━━ Given data ━━

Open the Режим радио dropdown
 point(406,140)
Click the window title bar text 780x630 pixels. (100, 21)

━━━
━━ Given data ━━

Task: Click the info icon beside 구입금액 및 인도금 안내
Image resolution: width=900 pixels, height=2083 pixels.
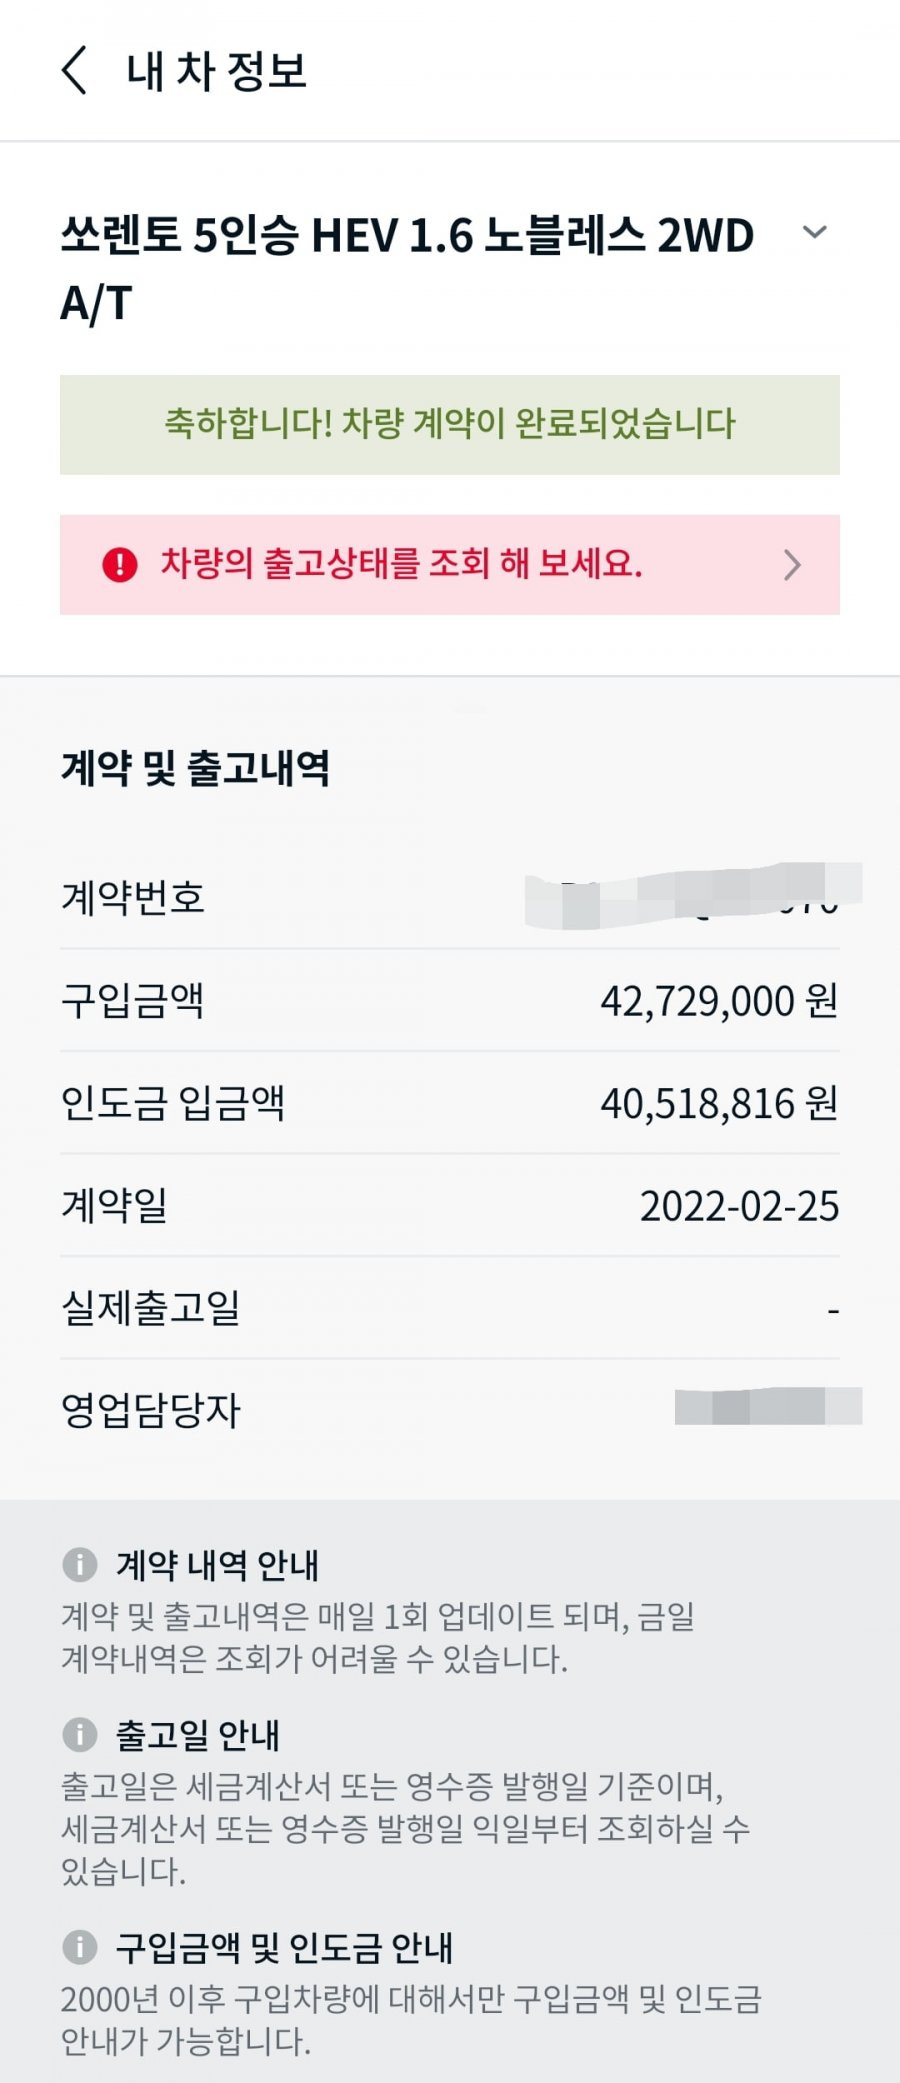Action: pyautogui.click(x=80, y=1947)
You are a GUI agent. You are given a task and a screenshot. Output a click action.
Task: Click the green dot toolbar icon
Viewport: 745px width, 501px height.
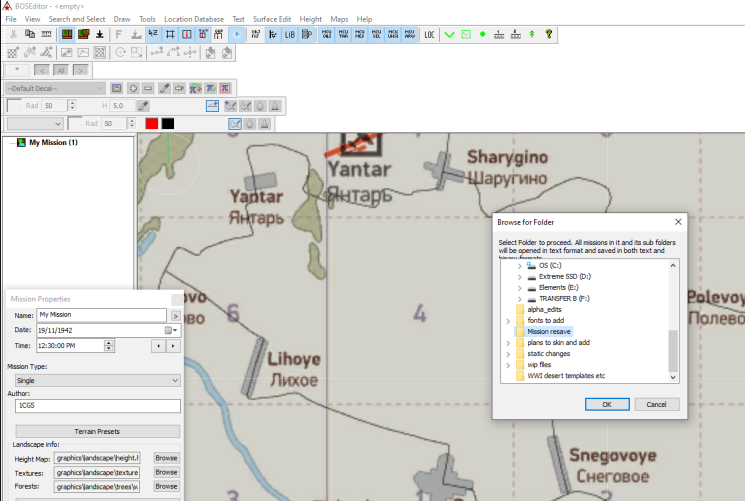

━━━

§ Instructions for the task
Among the records above, only the lines between the line holding "You are a GUI" and the line holding "Viewport: 745px width, 501px height.", inclusive, are to be output, exactly as written.

§ Result below
You are a GUI agent. You are given a task and a screenshot. Output a click action.
Task: Click the green dot toolbar icon
Viewport: 745px width, 501px height.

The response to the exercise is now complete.